A note before we start on how to read that byline: it isn't a gimmick, and I want to be precise about it. Almost everything described below, Fable and I built together — not "I used a tool," but a real back-and-forth where I brought the problem and the constraints and the taste, and it brought the options, and what came out the other end was usually neither my idea alone nor its. Writing the send-off any other way than the way the work actually happened felt dishonest, so we wrote it the same way we built everything else: together. I shaped every section and drew the boundaries; it did the drafting and pushed back where I was wrong; we both put our name on the result. And after tomorrow, doing this on a subscription stops being possible — which is the other reason to do it properly now, while we still can.
The situation
On July 19, 2026, Anthropic's Fable 5 model leaves subscription plans. It'll still exist — you'll just pay for it differently: prepaid usage credits at API rates, $10 per million input tokens and $50 per million output tokens. For context, that's double Opus pricing, and Opus is not cheap.

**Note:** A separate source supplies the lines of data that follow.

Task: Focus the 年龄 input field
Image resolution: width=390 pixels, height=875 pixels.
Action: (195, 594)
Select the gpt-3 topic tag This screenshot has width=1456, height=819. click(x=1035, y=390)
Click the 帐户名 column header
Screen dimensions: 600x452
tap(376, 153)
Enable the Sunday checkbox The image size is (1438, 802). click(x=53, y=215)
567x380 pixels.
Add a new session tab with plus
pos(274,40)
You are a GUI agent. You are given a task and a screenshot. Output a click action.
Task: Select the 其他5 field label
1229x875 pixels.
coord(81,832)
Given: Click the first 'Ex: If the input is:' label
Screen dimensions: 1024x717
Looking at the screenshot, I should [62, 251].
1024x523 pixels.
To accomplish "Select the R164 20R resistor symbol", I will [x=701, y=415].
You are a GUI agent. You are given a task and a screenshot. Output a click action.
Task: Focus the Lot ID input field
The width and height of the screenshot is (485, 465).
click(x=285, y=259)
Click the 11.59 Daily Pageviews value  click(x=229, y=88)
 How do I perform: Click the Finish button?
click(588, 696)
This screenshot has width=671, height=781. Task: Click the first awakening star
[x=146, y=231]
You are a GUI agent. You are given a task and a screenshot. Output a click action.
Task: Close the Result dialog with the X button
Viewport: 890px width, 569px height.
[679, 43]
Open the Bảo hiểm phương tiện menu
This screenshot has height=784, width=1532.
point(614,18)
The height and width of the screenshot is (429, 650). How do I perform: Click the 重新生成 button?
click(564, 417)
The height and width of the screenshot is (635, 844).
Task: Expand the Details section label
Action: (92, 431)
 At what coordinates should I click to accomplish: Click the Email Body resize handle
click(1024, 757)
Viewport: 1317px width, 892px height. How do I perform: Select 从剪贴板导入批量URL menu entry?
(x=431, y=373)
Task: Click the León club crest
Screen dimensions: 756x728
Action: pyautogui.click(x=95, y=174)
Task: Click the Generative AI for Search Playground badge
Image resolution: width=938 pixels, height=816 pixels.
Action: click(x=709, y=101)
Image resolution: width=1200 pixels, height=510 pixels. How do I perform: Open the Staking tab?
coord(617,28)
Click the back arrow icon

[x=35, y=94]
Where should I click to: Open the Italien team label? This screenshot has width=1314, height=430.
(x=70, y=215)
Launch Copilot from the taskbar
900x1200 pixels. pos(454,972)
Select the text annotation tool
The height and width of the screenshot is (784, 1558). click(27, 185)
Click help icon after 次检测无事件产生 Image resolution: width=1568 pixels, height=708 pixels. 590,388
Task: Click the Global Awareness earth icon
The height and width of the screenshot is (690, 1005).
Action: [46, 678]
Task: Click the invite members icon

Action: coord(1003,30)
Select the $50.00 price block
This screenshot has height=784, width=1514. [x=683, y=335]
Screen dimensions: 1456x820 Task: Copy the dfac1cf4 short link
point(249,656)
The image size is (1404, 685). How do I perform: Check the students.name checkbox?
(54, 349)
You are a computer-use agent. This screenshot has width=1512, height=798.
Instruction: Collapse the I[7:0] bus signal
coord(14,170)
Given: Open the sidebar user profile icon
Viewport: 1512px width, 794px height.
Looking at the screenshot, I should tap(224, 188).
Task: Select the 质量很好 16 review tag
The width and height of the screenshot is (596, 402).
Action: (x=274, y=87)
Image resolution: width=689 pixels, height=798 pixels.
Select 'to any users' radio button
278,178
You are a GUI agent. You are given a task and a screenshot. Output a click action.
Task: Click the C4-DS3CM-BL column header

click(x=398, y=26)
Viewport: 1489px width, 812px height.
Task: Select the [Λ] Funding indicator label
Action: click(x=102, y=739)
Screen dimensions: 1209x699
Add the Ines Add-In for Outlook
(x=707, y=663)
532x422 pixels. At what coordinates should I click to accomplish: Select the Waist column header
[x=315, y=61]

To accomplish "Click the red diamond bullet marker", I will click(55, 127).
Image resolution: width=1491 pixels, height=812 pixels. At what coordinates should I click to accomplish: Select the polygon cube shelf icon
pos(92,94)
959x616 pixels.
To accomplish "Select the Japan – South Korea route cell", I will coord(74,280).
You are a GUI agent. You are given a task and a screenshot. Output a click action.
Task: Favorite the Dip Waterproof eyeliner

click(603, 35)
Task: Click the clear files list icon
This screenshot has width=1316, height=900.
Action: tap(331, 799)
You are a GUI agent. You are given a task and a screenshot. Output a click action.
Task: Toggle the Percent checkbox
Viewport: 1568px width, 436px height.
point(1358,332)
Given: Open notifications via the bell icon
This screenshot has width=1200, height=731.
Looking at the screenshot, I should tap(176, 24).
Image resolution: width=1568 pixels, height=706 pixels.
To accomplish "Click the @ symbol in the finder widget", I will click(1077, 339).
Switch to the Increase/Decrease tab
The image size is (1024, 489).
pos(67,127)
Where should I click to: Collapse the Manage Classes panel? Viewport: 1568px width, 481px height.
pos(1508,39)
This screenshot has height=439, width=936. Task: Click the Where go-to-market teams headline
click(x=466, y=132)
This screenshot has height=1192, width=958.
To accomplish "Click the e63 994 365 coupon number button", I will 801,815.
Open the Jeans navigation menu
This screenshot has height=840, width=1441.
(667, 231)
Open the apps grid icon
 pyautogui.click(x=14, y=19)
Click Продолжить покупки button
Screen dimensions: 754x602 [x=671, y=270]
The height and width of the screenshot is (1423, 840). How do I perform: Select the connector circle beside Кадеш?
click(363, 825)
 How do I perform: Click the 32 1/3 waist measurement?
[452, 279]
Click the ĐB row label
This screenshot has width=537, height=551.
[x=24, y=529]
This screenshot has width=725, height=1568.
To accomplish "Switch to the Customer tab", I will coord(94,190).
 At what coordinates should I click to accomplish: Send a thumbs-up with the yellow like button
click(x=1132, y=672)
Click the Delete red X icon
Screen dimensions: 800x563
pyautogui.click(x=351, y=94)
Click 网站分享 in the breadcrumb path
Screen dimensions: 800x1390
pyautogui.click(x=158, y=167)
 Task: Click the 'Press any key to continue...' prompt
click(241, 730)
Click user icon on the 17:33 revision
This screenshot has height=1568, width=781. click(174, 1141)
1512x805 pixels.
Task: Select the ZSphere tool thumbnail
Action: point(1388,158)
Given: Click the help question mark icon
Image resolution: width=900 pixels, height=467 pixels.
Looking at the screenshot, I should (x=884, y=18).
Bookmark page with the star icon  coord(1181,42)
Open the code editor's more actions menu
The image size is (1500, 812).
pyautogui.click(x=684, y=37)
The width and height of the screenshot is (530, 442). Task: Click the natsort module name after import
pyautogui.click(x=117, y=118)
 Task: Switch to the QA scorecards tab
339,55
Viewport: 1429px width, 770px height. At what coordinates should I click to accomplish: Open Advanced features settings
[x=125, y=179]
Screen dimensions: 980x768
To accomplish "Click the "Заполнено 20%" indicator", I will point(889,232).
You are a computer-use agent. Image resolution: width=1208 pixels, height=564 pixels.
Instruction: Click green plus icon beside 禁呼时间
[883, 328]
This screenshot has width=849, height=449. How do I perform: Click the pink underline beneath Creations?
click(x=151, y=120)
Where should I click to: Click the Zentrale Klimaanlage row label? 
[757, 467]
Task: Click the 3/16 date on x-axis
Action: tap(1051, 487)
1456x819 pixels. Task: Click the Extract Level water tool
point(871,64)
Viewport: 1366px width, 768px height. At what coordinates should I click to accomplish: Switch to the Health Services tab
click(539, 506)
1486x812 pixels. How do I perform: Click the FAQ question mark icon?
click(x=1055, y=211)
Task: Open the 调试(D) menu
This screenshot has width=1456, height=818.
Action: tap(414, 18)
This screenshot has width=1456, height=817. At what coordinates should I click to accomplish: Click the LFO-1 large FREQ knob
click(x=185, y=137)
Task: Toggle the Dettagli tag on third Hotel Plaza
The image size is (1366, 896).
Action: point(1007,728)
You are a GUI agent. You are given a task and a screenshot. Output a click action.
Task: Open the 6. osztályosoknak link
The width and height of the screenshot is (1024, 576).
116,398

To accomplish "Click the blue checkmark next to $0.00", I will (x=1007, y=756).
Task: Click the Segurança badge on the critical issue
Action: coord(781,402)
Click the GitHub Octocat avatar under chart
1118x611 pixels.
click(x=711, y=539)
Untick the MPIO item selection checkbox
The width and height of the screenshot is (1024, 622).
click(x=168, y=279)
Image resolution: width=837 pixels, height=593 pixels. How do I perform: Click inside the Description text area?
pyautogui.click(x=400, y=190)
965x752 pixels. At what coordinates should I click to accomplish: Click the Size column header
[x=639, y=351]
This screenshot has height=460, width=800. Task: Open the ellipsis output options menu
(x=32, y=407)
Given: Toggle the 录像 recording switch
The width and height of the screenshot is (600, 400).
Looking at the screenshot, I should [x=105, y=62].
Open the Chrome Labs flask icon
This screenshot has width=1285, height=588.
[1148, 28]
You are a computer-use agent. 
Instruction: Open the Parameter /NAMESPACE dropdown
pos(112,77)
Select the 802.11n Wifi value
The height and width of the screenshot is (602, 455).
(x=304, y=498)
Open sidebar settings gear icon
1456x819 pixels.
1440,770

Fable sits in what Anthropic calls the Mythos class — a tier above Opus, sharing its underlying model with Claude Mythos 5, which only approved organizations can touch. For a window of a few months, anyone with a subscription could just... use it. Point it at a repo, give it a hard problem, watch it work. I did. A lot.
At one point I got curious and had my usage dashboard price out what my recent Claude usage would cost if billed at Fable's credit rates: roughly $17k a month for the Fable-only portion. I was not, to be clear, going to pay that. But it puts a number on what "included in your subscription" quietly meant, and why I've spent this last week getting my house in order — moving my daily-driver sessions down to Sonnet, writing escalation rules so the expensive tiers only fire when they earn it, and adding a third bar to my waybar usage widget just to track the Fable-scoped limit while it lasted.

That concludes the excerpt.